The product of many mystical labours, each quite different and discrete, Moonhollow Ink was once one of the most prolific examples of how malleable magical practices are.

Blueberries

Where science relies on repeatability and reproducibility to establish its principles and rules, magical praxis seems almost endlessly mutable; with as many paths to any given end as there are unique schools of thought or even individual practitioners who see fit to pursue them. Historically, this has resulted in the parallel evolution of the rites and rituals by which certain magical tools - such as Moonhollow Ink (also known in some circles as Midnight Ink or Liquid Night) - have been created or procured. There are often developments and advancements within each approach, of course, and certain refinements can sometimes be shared between previously distinct methodologies, but multiple distinct practices can nonetheless coexist quite freely in spite of clear contradictions in the thinking behind each.

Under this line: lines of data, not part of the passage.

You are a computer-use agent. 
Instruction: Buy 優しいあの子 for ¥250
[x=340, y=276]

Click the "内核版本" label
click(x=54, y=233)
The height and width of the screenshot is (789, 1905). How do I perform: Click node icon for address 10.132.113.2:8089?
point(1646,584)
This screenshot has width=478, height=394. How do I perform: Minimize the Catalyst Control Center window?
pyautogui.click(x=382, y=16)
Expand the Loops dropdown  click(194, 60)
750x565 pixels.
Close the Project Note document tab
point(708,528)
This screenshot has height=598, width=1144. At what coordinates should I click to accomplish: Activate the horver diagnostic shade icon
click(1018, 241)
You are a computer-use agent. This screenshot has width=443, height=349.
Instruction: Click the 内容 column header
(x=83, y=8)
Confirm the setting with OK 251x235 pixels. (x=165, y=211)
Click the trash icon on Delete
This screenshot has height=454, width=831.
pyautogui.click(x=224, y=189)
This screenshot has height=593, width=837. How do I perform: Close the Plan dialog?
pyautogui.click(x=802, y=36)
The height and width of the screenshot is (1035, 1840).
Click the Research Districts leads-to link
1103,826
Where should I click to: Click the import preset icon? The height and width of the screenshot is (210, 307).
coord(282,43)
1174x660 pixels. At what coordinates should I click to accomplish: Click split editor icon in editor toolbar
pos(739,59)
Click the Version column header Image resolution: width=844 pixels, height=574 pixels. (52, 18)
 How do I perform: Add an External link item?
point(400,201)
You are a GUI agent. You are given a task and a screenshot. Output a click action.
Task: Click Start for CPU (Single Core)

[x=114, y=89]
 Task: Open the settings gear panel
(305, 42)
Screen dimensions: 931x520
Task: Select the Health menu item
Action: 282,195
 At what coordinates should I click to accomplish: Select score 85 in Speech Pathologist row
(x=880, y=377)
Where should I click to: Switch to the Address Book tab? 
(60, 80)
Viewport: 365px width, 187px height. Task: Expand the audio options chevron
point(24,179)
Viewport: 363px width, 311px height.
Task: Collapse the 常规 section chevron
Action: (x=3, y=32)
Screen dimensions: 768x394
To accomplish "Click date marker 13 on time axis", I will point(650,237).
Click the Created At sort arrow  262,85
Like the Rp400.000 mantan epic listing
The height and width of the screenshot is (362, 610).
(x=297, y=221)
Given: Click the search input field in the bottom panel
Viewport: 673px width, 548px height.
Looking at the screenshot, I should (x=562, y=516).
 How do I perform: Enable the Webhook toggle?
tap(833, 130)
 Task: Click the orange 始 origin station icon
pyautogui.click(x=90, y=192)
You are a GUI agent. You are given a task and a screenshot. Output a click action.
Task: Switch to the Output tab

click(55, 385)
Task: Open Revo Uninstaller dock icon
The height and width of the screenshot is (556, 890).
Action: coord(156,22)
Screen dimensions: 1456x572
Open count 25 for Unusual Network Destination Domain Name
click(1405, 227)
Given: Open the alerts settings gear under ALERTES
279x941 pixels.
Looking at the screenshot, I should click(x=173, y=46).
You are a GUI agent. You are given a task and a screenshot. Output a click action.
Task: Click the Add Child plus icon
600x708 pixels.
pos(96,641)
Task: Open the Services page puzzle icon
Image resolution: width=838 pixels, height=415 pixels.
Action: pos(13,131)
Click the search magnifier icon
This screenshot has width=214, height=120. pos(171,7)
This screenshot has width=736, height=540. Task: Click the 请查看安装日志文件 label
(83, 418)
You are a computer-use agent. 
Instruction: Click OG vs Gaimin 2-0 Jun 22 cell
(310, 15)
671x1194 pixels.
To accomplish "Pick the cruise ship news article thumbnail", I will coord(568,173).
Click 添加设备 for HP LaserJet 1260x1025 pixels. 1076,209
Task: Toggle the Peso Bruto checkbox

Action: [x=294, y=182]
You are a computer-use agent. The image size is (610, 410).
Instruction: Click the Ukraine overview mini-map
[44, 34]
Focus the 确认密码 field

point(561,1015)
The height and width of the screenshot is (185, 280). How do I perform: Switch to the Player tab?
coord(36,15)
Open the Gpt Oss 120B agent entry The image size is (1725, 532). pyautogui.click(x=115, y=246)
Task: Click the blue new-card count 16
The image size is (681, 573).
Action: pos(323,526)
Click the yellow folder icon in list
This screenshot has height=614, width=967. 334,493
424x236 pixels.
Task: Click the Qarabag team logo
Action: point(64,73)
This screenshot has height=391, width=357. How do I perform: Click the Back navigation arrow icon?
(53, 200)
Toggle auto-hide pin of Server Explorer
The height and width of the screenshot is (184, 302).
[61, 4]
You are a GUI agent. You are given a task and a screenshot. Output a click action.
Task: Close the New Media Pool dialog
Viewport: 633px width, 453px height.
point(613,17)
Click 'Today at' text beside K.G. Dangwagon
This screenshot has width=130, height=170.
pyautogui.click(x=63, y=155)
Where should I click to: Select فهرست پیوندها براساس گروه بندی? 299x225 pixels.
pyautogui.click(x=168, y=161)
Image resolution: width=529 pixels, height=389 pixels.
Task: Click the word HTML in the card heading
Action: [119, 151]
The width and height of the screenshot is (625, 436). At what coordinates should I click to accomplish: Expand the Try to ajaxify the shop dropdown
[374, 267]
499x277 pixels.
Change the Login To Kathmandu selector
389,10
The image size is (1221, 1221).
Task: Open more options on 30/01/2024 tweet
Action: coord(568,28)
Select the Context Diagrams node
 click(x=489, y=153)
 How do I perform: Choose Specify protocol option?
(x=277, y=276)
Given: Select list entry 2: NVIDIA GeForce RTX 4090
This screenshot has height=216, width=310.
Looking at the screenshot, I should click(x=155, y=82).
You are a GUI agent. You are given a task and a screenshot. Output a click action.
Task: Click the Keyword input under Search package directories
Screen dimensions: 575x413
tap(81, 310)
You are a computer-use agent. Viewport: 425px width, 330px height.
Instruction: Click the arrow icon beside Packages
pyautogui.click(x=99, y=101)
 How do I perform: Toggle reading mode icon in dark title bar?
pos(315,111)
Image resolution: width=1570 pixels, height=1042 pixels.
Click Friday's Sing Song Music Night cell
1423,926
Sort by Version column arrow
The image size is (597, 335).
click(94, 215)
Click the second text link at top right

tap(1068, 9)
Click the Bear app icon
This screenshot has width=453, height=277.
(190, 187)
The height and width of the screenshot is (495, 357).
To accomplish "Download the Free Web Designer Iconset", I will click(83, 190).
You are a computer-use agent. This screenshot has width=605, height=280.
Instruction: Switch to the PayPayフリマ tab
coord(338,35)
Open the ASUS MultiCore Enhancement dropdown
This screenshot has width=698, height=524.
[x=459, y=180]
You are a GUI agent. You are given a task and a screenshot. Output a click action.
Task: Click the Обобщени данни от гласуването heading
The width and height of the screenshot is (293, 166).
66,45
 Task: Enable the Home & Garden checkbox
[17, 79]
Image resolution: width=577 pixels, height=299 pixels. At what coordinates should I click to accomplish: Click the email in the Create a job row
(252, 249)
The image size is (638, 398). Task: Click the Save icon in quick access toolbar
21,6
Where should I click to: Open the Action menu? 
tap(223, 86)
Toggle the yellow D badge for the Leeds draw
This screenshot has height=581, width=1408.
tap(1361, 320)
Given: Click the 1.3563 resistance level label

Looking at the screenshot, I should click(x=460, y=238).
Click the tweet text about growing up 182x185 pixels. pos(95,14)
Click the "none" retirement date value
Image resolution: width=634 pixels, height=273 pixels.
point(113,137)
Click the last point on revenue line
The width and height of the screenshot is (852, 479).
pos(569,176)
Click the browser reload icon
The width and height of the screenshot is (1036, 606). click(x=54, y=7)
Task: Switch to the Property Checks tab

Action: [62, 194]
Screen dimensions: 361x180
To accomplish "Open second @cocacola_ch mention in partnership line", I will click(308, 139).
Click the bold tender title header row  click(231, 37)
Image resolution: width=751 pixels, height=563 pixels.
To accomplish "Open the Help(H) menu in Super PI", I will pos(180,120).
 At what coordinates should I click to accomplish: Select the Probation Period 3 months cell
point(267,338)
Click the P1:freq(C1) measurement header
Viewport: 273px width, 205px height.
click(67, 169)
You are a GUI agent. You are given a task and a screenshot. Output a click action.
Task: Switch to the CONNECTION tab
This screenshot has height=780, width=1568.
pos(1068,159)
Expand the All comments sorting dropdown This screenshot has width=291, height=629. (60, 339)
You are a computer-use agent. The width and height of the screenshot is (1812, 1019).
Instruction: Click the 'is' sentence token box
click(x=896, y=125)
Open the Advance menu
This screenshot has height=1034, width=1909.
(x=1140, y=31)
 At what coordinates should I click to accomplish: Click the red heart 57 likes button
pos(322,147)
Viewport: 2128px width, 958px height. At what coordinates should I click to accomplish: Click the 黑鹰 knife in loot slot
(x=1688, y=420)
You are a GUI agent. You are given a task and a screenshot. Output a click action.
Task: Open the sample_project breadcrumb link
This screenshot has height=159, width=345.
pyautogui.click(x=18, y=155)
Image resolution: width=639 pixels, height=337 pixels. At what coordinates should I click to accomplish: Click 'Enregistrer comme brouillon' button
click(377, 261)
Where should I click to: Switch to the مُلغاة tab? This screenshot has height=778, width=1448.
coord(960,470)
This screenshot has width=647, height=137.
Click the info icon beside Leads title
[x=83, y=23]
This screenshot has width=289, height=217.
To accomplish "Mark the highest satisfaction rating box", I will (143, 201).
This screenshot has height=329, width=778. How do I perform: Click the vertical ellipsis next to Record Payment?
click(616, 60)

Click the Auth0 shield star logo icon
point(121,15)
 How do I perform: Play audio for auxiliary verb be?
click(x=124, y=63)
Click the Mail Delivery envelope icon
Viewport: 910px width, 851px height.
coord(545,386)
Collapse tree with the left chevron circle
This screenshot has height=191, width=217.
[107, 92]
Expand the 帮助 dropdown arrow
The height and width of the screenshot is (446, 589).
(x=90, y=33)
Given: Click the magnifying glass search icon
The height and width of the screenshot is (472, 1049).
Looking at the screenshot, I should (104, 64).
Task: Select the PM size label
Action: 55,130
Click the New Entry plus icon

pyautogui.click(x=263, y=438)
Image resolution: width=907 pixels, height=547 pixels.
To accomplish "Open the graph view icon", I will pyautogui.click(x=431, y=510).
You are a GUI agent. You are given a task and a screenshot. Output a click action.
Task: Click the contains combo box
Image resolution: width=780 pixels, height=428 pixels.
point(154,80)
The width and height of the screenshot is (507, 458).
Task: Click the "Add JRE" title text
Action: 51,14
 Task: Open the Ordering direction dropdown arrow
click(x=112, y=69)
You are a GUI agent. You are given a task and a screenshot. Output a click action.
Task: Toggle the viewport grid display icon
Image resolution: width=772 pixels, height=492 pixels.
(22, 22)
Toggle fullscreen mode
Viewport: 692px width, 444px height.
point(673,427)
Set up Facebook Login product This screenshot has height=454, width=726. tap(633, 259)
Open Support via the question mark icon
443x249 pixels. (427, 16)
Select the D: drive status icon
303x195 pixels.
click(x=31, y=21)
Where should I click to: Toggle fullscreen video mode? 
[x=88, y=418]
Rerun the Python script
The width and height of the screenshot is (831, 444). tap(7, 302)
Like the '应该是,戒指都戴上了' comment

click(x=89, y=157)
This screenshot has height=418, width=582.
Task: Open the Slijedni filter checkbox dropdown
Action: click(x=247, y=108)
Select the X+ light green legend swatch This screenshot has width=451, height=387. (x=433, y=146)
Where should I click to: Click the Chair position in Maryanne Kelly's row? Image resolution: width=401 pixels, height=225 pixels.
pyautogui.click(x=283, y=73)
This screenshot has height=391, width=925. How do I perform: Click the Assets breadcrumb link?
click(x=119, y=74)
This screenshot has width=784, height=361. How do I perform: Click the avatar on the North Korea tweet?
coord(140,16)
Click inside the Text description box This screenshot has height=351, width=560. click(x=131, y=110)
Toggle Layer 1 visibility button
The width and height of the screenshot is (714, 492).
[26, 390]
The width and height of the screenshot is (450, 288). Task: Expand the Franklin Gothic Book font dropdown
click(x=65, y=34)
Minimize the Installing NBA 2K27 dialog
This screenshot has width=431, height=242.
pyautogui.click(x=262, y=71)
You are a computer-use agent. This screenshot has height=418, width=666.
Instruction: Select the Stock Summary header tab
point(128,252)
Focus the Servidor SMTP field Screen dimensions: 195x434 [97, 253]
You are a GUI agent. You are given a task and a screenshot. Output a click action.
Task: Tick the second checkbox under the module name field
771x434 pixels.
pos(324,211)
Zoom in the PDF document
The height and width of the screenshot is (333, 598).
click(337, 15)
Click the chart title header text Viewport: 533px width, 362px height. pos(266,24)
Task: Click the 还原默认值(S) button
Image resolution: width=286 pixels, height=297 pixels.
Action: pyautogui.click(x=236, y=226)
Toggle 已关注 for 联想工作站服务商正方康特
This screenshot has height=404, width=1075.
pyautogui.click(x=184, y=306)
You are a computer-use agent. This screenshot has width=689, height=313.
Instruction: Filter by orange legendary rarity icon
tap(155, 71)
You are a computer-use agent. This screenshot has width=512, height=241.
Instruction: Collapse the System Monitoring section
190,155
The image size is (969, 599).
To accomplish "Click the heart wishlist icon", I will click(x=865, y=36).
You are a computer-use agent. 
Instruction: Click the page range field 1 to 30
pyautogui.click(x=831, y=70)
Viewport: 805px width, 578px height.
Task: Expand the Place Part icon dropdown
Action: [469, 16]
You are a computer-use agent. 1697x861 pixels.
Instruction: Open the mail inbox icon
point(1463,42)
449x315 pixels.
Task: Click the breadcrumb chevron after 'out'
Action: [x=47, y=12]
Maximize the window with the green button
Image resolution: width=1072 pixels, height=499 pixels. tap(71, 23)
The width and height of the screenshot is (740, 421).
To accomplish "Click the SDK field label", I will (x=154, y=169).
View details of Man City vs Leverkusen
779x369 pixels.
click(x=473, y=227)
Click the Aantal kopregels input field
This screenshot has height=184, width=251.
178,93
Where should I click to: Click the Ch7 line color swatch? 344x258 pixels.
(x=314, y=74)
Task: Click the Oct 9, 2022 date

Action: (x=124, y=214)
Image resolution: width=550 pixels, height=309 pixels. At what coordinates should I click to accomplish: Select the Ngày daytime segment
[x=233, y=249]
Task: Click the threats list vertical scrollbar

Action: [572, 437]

For all these differences, the underlying associations that inspire the ritual creation of Moonhollow Ink seem to stem from a single desire - the creation of a truly black pigment - that has been thwarted for artists, chemists and colourmen as long as visual art has been part of our species’ means of expression. The arduous and, frequently, bizarre lengths to which people have gone to expand and complete the available and imagined palettes (both naturalistic and fantastical) already borders on the impossible in a number of instances, but a perfect recreation of darkness has remained almost uniquely illusive - except through extraordinary measures. This, despite the universality and ubiquity of referents, must have made the lack of accurate representations a particular frustration.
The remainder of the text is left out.